Debt, fiscal challenges

05 Apr, 2023

EDITORIAL: The Finance Ministry uploaded the Public Debt Bulletin and Fiscal Policy Statement on its website on Monday which provided already released data limited to the first six months of the current fiscal year.

It is baffling as to why more updated information was not included, given that, data till end March is available on the same website under the subheading Monthly Economic Update/Outlook March 2023. Be that as it may, data up to December 2022 fuels two extremely concerning observations in the bulletin as well as in the statement.

First, domestic borrowing rose from 26.7 trillion rupees in December 2021 to 33.1 trillion rupees in December 2022 - a rise of 24 percent in one year alone.

This is a highly inflationary policy and cannot be attributable to the International Monetary Fund conditions - prior or otherwise - with the bulk of this borrowing injected into current (non-development) expenditure.

While the data provided does not distinguish as to when the bulk of the borrowing took place which is necessary to identify which administration must be held more accountable, yet, given that Imran Khan lost the vote of no-confidence on 9 April it stands to reason that the incumbent government is more responsible.

In addition, short-term debt accounted for 32 percent of all domestic debt (at high rates of return) while medium and long-term debt accounted for 68 percent (with rescheduling at a time when the discount rate was 13.5 percent). Any further rescheduling would be at a much higher rate that would significantly raise the domestic debt annual interest payments.

And second, external debt rose from 74.9 billion dollars in December 2020 to 83.824 billion dollars in December 2021 and declined to 78.949 billion dollars end December 2022.

This decline is not indicative of the government’s intent to borrow externally but rather from the failure to reach a staff-level agreement with the Fund on the ninth review, that remains pending to this day, as well as commercial loans becoming prohibitively expensive as all three international rating agencies have downgraded Pakistan, raising the possibility of default.

Multilaterals account for 51 percent of all borrowing by December 2022 up from 47 percent in December 2021 (as other avenues of borrowing dried up), thereby increasing and not decreasing the crisis of funding the ever-rising current budget. It is relevant to note the most disturbing figure of all: 8.9 billion dollars total debt servicing payment for the period with 4.43 billion dollars to commercial banks/short term.

Fiscal policy statement also reveals two disturbing elements. First, it claims the sharp V-shaped economic recovery after Covid-19 (effectively dealt with during the Khan administration) and the international market dynamics subsequent to the Russia-Ukraine conflict has placed the country into a high fiscal deficit crisis.

There is no evidence of recovery July-December 2022 (and into April 2023) and though the Russia-Ukraine conflict raised the price of fuel yet this external factor is sadly buttressed by domestic flawed policies ranging from continued heavy reliance on indirect taxes, whose incidence on the poor is greater than on the rich, to the tune of above 70 percent of all collections, failure to impose a tax on the rich, particularly traders, wholesalers and retailers by ludicrously defining non-filers for political considerations and not imposing a tax on the agriculture income at the same rate as payable by the salaried class, a controlled rupee-dollar parity without the requisite foreign exchange reserves required to allow for market intervention and untargeted politically motivated subsidies.

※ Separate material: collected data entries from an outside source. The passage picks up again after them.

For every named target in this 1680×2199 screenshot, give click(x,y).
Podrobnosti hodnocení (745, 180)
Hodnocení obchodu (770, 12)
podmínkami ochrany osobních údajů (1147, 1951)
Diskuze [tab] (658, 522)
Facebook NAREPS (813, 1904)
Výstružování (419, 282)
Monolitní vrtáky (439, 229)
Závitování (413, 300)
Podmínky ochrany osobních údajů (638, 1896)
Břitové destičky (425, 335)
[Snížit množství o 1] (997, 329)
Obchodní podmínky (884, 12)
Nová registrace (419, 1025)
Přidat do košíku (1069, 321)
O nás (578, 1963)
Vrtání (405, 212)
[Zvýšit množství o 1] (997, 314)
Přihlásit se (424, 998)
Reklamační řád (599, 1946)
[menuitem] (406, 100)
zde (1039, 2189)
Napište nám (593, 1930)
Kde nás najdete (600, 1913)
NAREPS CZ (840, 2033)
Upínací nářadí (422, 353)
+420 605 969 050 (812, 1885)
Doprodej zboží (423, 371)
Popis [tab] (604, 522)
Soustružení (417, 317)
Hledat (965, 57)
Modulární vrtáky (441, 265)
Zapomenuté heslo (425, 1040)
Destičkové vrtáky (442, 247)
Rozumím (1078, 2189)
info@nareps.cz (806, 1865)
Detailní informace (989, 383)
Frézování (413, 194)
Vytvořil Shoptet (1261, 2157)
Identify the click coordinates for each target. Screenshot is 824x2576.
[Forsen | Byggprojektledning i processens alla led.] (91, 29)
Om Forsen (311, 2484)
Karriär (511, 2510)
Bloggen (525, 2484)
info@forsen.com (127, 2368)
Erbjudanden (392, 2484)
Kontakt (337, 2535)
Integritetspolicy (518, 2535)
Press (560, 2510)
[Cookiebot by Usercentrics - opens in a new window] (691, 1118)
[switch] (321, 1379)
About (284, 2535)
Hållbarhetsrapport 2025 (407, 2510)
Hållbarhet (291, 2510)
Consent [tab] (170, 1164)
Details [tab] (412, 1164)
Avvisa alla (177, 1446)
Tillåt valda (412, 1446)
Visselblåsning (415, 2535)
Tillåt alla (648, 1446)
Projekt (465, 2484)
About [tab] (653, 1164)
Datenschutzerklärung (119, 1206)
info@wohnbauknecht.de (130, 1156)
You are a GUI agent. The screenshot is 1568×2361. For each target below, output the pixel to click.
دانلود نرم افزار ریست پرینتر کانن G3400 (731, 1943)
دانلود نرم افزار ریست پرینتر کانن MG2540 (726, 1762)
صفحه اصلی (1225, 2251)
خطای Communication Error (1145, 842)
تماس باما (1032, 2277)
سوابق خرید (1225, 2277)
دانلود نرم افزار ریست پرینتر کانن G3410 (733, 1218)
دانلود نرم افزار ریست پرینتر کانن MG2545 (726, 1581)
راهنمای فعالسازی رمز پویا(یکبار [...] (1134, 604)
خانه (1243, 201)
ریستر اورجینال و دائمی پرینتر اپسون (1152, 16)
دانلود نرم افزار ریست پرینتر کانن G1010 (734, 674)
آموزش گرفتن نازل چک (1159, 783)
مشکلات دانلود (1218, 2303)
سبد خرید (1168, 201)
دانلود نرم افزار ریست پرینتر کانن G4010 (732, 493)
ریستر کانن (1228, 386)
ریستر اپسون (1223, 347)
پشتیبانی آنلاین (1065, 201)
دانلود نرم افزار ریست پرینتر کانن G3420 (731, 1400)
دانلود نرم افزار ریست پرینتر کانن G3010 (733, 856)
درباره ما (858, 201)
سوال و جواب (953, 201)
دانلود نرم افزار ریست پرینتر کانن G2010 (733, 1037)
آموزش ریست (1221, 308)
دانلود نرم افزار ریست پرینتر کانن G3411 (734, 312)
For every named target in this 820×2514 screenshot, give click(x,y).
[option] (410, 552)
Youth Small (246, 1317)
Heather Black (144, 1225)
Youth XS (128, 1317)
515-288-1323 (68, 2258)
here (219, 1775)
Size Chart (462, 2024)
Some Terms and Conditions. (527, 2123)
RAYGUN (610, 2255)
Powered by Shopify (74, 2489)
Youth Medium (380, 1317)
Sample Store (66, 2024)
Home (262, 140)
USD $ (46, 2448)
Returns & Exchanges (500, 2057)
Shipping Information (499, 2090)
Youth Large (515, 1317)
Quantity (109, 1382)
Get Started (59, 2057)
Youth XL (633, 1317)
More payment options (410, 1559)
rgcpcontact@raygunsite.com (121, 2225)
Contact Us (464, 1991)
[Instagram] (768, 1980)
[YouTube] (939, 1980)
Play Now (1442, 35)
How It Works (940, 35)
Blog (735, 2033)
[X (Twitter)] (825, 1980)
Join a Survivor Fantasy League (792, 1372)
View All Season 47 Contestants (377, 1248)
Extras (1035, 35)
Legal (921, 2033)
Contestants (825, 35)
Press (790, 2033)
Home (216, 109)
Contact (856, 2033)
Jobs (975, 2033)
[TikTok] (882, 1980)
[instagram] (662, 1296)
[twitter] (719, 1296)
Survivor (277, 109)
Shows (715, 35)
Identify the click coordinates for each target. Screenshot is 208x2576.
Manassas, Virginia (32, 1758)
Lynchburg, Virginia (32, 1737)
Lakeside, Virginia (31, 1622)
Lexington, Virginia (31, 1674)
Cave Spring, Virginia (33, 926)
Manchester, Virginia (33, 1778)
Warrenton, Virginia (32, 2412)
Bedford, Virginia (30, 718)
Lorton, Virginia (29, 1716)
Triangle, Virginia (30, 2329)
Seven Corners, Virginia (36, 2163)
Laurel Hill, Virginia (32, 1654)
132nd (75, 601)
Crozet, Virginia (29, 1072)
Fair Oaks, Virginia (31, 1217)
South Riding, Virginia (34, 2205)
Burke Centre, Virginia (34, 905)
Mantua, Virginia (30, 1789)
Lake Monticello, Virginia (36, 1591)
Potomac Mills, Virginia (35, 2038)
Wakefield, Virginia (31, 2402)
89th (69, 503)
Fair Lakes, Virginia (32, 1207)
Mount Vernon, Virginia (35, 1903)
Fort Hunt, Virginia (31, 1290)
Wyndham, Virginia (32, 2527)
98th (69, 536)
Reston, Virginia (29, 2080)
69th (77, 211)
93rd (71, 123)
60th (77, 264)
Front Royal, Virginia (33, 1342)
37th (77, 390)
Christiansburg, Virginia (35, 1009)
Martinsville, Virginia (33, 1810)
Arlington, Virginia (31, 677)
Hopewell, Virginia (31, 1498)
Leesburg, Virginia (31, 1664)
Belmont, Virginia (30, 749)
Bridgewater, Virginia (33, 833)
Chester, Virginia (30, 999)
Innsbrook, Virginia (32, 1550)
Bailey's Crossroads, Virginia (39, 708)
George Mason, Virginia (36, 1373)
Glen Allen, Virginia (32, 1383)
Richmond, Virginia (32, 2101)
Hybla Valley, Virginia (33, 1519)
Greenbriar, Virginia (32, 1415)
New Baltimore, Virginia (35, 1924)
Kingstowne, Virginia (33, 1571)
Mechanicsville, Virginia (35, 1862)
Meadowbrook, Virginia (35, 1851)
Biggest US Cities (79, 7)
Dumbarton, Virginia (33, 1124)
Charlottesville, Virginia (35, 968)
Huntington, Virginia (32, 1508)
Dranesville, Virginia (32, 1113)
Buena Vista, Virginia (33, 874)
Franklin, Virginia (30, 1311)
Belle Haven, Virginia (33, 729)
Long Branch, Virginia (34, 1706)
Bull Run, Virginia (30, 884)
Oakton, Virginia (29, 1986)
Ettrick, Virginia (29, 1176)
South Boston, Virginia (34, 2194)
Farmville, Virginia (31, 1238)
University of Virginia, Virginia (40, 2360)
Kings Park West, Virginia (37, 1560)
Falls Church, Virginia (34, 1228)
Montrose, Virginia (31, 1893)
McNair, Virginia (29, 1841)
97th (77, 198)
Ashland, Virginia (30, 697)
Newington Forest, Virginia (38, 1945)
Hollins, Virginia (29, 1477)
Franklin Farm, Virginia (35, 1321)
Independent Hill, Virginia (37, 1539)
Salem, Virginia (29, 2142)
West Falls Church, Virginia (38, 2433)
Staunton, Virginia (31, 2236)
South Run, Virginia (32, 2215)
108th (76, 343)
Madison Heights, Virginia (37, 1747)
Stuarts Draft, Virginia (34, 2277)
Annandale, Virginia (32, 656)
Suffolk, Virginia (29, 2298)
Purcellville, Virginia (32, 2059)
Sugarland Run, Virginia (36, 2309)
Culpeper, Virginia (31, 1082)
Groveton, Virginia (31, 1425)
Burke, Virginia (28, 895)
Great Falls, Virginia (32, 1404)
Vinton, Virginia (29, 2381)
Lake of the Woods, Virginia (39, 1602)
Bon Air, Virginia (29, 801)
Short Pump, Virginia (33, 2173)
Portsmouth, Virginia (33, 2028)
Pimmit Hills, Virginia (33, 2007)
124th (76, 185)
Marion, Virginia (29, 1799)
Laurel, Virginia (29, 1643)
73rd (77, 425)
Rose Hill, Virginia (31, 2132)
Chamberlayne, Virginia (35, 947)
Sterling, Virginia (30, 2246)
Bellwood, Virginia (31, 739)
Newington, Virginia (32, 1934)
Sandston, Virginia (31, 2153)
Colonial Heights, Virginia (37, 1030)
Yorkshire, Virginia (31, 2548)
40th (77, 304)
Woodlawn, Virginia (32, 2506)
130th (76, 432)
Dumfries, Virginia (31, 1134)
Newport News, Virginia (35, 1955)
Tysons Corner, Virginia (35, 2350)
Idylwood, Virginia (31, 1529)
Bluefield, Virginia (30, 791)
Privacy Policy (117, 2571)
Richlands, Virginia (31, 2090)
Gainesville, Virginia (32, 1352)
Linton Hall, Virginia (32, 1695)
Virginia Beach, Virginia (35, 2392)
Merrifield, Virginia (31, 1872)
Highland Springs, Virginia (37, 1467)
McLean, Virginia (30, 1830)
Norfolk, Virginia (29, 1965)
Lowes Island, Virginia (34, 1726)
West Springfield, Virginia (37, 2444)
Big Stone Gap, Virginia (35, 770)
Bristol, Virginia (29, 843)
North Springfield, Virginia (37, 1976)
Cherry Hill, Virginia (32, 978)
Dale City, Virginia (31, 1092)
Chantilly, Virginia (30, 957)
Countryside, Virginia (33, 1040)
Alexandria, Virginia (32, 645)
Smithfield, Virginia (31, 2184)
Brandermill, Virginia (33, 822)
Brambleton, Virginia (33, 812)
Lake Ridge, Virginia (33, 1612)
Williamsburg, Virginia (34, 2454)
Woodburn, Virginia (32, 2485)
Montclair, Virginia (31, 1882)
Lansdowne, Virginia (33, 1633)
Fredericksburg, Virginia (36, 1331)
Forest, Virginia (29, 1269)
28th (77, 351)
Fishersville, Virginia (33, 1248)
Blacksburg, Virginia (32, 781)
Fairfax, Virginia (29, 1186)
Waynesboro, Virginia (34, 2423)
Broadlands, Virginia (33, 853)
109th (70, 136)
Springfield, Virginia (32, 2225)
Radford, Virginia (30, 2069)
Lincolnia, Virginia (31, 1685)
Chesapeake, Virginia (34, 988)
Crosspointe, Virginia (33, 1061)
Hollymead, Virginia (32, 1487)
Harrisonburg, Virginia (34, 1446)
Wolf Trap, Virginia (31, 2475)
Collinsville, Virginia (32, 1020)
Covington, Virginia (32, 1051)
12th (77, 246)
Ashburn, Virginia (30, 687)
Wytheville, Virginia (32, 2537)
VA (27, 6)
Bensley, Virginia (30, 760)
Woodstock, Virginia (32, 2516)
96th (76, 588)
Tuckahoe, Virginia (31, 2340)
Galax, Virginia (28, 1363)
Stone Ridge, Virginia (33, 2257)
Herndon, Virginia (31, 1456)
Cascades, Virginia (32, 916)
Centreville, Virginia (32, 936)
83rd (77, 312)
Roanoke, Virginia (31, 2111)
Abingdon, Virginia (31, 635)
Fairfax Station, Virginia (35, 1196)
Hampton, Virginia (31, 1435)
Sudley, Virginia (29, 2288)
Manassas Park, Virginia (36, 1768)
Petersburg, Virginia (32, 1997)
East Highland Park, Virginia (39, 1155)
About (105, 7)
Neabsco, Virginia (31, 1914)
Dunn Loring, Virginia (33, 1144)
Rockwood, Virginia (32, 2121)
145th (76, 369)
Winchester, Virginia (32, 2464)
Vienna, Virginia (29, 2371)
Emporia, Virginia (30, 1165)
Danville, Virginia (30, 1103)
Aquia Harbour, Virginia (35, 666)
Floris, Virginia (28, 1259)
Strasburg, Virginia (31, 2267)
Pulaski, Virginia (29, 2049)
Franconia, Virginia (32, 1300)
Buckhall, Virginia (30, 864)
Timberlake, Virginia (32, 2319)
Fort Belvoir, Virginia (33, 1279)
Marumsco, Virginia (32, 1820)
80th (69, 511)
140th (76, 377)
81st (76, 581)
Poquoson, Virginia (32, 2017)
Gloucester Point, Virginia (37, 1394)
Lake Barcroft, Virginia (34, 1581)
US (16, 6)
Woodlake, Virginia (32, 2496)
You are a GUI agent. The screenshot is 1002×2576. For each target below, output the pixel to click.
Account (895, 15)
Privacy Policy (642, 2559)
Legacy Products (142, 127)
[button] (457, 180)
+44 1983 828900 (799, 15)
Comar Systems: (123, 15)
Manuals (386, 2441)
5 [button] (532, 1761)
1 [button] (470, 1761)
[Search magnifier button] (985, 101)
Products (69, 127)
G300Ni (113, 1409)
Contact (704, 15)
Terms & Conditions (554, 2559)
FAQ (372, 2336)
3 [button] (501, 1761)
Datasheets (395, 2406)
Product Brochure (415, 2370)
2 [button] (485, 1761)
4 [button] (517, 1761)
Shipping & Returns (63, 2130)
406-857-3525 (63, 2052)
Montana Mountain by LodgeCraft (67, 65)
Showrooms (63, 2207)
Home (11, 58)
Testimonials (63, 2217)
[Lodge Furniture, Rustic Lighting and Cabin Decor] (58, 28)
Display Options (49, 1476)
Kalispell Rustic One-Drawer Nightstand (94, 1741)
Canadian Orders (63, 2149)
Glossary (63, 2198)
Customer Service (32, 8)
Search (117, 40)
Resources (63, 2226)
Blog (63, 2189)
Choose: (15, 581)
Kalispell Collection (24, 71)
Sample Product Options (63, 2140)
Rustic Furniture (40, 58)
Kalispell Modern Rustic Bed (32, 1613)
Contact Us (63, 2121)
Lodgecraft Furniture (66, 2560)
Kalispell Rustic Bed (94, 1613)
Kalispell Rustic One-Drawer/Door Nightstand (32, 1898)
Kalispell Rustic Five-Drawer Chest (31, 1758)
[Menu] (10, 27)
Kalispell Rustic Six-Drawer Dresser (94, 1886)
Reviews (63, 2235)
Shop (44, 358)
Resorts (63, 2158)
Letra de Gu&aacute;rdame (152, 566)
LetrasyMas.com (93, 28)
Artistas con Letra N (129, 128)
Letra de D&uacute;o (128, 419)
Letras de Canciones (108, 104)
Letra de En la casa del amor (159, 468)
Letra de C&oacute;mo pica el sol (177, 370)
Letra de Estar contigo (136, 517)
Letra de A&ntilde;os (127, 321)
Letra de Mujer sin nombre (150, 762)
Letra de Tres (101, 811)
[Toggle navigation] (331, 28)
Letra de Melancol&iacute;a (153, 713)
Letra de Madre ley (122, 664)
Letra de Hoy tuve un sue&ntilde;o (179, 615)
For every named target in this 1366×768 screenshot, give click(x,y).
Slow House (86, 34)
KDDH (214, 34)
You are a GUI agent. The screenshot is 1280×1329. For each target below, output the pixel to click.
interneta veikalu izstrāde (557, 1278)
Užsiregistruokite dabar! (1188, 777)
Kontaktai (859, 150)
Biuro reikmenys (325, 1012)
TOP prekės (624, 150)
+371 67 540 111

In short, we are at the bottom of the V, though here too an even lower limit is projected if the IMF does not reactivate or unlock the stalled bailout.

And finally, the report’s claim that Pakistan’s economy showed signs of resilience to domestic and global challenges is again not backed by data and the following claims can and must be refuted: (i) remittances did not decline by 9.6 percent (July-November 2022 as opposed to the comparable period of 2021) due to, as claimed, a slowdown in the global economy but due to the flawed policy of Finance Ministry to control the rupee, thereby generating a grey market that once again made hundi/hawala system more attractive than the official channel for the Pakistanis working abroad - an illegal channel that had all but closed during the pandemic due to the global lockdown; (ii) trade and current account deficits have shown an improvement, as claimed in the report, but severe regulatory restrictions on imports are impacting negatively not only on domestic productivity (with containers still parked at ports) but also on employment opportunities that in turn are pushing the newly unemployed to operate in the parallel black economy at best and turn towards crime at worst; (iii) the unrealistic inflation forecast of 11.5 percent for the current year as cited in the report is blamed on ongoing stagflation in the world, and floods that accounted for demand compression.

True, floods did reduce farm output and destroyed infrastructure, however, demand compression can also be sourced to the high rate of interest that accounted for contraction of private sector credit that led to negative growth of large-scale manufacturing sector; and (iv) revenue mobilisation remains a challenge and the focus on indirect taxes has crippled hundreds of thousands of families in recent months.

The incumbent economic team leaders, therefore, must desist from externalizing the causes of the current economic impasse, which is deepening by the hour.

One can only hope for one or two members of the 85 plus federal cabinet to stand up and accept responsibility for the current state and try to convince their colleagues that the need for undertaking politically challenging structural reforms is not only compelling but also emergent.